Устанавливаем batch_size = 256,epochs = 8


In [26]:
model = cnn_net1()

batch_size = 256
epochs = 8

model.summary()

Model: "sequential"
_________________________________________________________________
 Layer (type)                Output Shape              Param #   
 embedding (Embedding)       (None, 500, 300)          50934300  
                                                                 
 dropout (Dropout)           (None, 500, 300)          0         
                                                                 
 conv1d (Conv1D)             (None, 497, 128)          153728    
                                                                 
 global_max_pooling1d (Glob  (None, 128)               0         
 alMaxPooling1D)                                                 
                                                                 
 dropout_1 (Dropout)         (None, 128)               0         
                                                                 
 dense (Dense)               (None, 250)               32250     
                                                        

In [29]:
history = model.fit(X_train, y_train, batch_size = batch_size , validation_data = (X_test,y_test) , epochs = epochs)

Epoch 1/8
Epoch 2/8
Epoch 3/8
Epoch 4/8
Epoch 5/8
Epoch 6/8
Epoch 7/8
Epoch 8/8


Оценка производительности на обучающем и тестовом наборах данных.

In [30]:
accr_train = model.evaluate(X_train,y_train)
print('Accuracy Train: {}'.format(accr_train[1]*100))
accr_test = model.evaluate(X_test,y_test)
print('Accuracy Test: {}'.format(accr_test[1]*100))

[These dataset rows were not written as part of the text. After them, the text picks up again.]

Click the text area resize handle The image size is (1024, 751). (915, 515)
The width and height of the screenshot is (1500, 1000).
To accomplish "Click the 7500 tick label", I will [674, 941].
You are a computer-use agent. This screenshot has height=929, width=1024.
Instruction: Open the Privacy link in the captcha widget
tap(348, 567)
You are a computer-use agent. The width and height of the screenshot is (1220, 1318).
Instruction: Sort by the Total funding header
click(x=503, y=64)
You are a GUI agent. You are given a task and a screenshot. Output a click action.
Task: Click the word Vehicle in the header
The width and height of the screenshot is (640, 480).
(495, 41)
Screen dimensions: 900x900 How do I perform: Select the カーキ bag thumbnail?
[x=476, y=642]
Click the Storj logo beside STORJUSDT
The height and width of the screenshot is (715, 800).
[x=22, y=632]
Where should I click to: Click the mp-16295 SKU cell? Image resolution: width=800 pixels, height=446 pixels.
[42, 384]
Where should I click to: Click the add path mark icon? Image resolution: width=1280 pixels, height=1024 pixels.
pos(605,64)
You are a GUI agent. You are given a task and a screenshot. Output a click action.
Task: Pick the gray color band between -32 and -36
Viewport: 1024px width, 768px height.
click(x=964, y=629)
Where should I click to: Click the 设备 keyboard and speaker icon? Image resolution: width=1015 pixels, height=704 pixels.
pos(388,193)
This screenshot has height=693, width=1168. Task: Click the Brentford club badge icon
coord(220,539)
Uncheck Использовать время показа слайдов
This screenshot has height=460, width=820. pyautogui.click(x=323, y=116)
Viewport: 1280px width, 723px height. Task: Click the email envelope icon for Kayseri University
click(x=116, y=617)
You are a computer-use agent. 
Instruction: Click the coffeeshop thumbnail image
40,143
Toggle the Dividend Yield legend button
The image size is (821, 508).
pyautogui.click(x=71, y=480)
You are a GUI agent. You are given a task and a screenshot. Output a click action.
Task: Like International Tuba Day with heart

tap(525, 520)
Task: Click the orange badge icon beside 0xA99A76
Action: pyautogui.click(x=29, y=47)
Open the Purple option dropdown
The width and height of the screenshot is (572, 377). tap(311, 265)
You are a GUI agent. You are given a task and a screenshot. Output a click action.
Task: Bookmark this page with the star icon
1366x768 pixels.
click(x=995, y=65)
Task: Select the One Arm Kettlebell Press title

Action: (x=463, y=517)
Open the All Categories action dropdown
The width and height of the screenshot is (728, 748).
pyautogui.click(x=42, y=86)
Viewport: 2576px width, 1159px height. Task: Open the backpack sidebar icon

Accuracy Train: 99.99354481697083
Accuracy Test: 99.69881772994995


In [25]:
model = lstm_net1()

batch_size = 256
epochs = 8

model.summary()

Model: "sequential"
_________________________________________________________________
 Layer (type)                Output Shape              Param #   
 embedding (Embedding)       (None, 500, 300)          50934000  
                                                                 
 lstm (LSTM)                 (None, 500, 128)          219648    
                                                                 
 dropout (Dropout)           (None, 500, 128)          0         
                                                                 
 lstm_1 (LSTM)               (None, 64)                49408     
                                                                 
 dropout_1 (Dropout)         (None, 64)                0         
                                                                 
 dense (Dense)               (None, 32)                2080      
                                                                 
 dense_1 (Dense)             (None, 1)                 3

In [26]:
history = model.fit(X_train, y_train, batch_size = batch_size , validation_data = (X_test,y_test) , epochs = epochs)

Epoch 1/8
Epoch 2/8
Epoch 3/8
Epoch 4/8
Epoch 5/8
Epoch 6/8
Epoch 7/8
Epoch 8/8


Оценка производительности на обучающем и тестовом наборах данных.

In [27]:
accr_train = model.evaluate(X_train,y_train)
print('Accuracy Train: {}'.format(accr_train[1]*100))
accr_test = model.evaluate(X_test,y_test)
print('Accuracy Test: {}'.format(accr_test[1]*100))

Accuracy Train: 99.87736344337463
Accuracy Test: 99.68376159667969


Все модели с предварительно обученным Word2Vec от GoogleNewsVectors.

*   с GlobalMaxpool 99%
*   LSTM: 99%


Использование Google News Vectors в качестве входных данных для модели CNN и LSTM позволяет улучшить качество классификации фейковых новостей за счет более точного представления слов и их значений. Кроме того, комбинация CNN и LSTM позволяет модели извлекать как локальные, так и глобальные признаки из текста, что способствует лучшему пониманию контекста и выявлению признаков, характеризующих фейковые новости.